• Requirement:
Two lines below mark the span: the one containing "793x574 pixels." and the one containing "Given: Follow the Excel product link". Set down both, plus every line between, exactly as they stand, and nothing else.

• Collected data:
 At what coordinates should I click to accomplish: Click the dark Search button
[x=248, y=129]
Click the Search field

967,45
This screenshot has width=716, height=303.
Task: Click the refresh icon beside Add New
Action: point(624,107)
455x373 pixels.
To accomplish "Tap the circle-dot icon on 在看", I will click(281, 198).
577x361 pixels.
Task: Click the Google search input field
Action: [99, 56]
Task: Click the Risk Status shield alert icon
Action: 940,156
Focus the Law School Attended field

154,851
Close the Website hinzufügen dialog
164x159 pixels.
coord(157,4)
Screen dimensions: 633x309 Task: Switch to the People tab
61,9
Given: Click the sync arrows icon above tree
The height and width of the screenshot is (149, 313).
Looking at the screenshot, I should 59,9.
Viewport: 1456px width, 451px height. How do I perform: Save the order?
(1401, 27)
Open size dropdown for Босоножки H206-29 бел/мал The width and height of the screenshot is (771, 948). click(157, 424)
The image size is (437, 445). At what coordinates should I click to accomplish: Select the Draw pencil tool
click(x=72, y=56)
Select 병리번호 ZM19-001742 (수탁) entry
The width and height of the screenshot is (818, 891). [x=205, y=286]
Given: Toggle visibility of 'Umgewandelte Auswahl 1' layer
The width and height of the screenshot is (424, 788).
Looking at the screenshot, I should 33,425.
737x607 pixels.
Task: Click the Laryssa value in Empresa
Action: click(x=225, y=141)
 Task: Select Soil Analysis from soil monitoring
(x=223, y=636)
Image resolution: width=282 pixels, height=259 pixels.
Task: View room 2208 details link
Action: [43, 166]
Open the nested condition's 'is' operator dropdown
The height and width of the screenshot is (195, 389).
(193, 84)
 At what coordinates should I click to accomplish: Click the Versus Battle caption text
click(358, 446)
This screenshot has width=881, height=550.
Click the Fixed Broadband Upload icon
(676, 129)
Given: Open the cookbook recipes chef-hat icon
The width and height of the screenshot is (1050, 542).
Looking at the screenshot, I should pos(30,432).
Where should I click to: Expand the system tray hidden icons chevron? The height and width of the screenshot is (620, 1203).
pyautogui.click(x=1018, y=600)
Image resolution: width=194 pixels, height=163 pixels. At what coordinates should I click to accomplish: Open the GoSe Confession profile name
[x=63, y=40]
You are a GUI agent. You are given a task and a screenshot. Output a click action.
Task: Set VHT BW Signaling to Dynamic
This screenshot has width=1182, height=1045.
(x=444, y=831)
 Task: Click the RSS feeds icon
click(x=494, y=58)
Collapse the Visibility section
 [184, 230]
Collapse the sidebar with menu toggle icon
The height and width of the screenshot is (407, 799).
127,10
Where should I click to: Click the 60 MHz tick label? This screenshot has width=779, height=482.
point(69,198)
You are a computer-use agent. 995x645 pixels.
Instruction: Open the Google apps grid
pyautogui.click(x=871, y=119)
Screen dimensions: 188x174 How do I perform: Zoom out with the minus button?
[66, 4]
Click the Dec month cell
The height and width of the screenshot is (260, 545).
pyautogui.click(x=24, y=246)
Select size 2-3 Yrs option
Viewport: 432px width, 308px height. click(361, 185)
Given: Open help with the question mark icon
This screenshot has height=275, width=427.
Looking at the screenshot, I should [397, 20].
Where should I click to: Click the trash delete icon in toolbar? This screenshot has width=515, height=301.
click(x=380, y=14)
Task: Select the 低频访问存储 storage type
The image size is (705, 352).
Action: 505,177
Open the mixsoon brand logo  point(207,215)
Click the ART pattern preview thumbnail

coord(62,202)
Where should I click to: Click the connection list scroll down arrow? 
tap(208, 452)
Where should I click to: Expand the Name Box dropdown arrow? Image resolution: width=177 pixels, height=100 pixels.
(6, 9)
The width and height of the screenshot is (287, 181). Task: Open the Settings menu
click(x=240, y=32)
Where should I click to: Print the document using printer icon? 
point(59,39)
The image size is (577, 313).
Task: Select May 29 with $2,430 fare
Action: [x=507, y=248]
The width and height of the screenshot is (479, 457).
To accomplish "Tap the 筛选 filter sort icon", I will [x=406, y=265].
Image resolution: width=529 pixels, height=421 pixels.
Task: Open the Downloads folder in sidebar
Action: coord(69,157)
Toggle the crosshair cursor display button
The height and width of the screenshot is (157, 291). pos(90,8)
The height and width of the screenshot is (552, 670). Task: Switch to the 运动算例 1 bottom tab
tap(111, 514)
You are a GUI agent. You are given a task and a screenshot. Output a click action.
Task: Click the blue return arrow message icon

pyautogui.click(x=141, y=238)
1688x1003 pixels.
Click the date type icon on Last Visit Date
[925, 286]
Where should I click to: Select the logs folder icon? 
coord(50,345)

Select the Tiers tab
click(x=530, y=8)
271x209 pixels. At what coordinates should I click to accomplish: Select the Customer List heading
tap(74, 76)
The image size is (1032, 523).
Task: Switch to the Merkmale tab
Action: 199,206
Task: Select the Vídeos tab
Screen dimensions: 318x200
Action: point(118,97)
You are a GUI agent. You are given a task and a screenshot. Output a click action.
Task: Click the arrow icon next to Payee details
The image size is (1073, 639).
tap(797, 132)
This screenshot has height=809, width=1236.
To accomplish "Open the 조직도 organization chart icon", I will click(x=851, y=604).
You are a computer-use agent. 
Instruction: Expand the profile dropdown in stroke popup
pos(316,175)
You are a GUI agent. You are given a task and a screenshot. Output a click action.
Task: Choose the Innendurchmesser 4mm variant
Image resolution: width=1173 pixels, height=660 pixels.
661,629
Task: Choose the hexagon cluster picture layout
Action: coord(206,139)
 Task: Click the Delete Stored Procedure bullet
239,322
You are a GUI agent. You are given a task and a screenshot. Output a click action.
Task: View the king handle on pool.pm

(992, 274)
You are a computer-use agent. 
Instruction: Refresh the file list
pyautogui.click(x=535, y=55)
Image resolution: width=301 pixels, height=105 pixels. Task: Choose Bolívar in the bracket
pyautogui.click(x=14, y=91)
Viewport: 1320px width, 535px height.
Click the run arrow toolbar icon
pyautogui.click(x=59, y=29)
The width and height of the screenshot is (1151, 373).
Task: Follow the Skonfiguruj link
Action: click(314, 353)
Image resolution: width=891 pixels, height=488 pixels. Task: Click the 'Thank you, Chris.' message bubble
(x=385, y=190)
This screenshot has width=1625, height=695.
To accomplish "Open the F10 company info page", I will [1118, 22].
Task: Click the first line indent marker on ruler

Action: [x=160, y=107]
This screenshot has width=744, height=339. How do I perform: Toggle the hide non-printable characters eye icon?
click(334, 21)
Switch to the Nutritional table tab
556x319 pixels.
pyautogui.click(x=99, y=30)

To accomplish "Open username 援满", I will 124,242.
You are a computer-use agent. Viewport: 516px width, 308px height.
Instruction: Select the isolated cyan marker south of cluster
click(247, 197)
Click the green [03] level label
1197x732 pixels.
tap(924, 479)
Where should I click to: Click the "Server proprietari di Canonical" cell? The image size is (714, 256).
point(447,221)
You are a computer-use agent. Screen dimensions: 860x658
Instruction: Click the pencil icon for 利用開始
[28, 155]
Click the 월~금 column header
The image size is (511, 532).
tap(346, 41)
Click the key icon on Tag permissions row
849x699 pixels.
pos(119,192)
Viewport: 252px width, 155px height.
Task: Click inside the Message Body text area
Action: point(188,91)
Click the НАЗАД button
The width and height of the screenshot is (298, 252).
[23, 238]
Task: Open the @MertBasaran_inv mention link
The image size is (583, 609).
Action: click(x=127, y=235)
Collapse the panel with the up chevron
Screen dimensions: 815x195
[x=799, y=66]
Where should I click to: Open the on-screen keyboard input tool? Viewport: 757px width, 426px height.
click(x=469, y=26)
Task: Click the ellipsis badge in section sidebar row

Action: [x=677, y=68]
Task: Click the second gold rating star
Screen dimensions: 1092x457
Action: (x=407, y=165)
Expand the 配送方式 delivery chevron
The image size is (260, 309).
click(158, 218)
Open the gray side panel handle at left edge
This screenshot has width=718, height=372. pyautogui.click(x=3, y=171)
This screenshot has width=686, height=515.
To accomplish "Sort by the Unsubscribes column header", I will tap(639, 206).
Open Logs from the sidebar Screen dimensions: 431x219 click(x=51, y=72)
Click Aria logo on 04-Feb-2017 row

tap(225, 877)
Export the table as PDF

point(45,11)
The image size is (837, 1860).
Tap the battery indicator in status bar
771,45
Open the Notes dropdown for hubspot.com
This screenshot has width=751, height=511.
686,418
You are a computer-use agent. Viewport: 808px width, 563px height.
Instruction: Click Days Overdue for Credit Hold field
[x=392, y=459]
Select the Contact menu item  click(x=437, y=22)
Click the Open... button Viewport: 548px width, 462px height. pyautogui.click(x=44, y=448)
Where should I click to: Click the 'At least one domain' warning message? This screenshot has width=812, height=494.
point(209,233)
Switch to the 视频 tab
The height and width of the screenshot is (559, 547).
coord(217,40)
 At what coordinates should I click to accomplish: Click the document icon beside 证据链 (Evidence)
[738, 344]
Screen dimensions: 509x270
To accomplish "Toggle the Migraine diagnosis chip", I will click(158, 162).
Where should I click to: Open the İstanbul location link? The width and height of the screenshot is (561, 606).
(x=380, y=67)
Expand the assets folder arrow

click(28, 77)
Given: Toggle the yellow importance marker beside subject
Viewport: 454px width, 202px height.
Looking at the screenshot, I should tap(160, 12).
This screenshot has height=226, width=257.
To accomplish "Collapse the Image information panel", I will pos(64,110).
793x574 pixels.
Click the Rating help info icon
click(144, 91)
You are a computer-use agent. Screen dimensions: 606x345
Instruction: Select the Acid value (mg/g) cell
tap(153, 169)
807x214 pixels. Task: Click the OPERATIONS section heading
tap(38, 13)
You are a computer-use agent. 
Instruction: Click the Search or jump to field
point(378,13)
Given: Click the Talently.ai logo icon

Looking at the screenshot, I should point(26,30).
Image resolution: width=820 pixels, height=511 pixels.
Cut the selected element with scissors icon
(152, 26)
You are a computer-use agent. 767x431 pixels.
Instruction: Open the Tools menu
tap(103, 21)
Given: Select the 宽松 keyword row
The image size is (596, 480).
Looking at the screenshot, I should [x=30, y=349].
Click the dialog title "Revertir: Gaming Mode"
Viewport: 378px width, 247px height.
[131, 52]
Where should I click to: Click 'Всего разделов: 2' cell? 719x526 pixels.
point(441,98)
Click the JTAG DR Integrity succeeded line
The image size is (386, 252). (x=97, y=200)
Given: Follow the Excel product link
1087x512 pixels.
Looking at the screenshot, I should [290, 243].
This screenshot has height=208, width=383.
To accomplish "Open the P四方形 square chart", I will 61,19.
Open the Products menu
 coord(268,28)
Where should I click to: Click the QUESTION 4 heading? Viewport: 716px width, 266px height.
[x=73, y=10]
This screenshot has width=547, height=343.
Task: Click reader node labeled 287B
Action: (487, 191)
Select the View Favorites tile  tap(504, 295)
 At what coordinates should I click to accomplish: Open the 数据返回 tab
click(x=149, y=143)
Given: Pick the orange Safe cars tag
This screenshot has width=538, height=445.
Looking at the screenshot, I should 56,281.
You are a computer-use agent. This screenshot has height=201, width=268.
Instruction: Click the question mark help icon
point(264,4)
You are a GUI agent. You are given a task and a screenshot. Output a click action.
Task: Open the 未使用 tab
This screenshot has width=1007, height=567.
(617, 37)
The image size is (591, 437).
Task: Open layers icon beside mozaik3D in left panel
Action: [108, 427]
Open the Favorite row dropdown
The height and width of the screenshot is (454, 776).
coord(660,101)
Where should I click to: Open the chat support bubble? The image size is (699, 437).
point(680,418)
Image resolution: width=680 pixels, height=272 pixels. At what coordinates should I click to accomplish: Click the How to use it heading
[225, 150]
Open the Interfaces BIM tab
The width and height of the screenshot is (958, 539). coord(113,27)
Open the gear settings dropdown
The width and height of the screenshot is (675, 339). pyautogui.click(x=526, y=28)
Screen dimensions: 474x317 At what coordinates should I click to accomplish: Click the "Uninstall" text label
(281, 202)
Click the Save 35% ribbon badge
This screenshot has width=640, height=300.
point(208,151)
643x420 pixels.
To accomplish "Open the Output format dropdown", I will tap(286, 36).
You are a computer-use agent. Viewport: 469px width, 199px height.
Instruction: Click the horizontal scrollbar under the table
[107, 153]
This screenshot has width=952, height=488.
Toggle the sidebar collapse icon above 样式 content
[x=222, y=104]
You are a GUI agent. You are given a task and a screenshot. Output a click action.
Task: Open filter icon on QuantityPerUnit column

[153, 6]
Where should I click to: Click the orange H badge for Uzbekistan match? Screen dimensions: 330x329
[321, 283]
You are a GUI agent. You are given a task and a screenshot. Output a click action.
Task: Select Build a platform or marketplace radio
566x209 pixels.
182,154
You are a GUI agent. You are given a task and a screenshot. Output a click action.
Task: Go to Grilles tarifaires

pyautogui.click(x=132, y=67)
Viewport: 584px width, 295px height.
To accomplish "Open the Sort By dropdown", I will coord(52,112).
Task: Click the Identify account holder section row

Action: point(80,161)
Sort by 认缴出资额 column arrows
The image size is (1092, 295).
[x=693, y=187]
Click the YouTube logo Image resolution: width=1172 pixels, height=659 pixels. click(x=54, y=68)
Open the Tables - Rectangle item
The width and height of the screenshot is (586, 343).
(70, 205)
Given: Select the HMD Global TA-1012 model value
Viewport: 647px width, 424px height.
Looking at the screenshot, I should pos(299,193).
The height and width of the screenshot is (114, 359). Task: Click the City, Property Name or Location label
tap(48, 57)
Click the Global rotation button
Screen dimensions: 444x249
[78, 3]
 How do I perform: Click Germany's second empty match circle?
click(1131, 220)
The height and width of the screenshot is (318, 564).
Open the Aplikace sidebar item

• Written solution:
793x574 pixels.
Click the Rating help info icon
click(144, 91)
You are a computer-use agent. Screen dimensions: 606x345
Instruction: Select the Acid value (mg/g) cell
tap(153, 169)
807x214 pixels. Task: Click the OPERATIONS section heading
tap(38, 13)
You are a computer-use agent. 
Instruction: Click the Search or jump to field
point(378,13)
Given: Click the Talently.ai logo icon

Looking at the screenshot, I should point(26,30).
Image resolution: width=820 pixels, height=511 pixels.
Cut the selected element with scissors icon
(152, 26)
You are a computer-use agent. 767x431 pixels.
Instruction: Open the Tools menu
tap(103, 21)
Given: Select the 宽松 keyword row
The image size is (596, 480).
Looking at the screenshot, I should [x=30, y=349].
Click the dialog title "Revertir: Gaming Mode"
Viewport: 378px width, 247px height.
[131, 52]
Where should I click to: Click 'Всего разделов: 2' cell? 719x526 pixels.
point(441,98)
Click the JTAG DR Integrity succeeded line
The image size is (386, 252). (x=97, y=200)
Given: Follow the Excel product link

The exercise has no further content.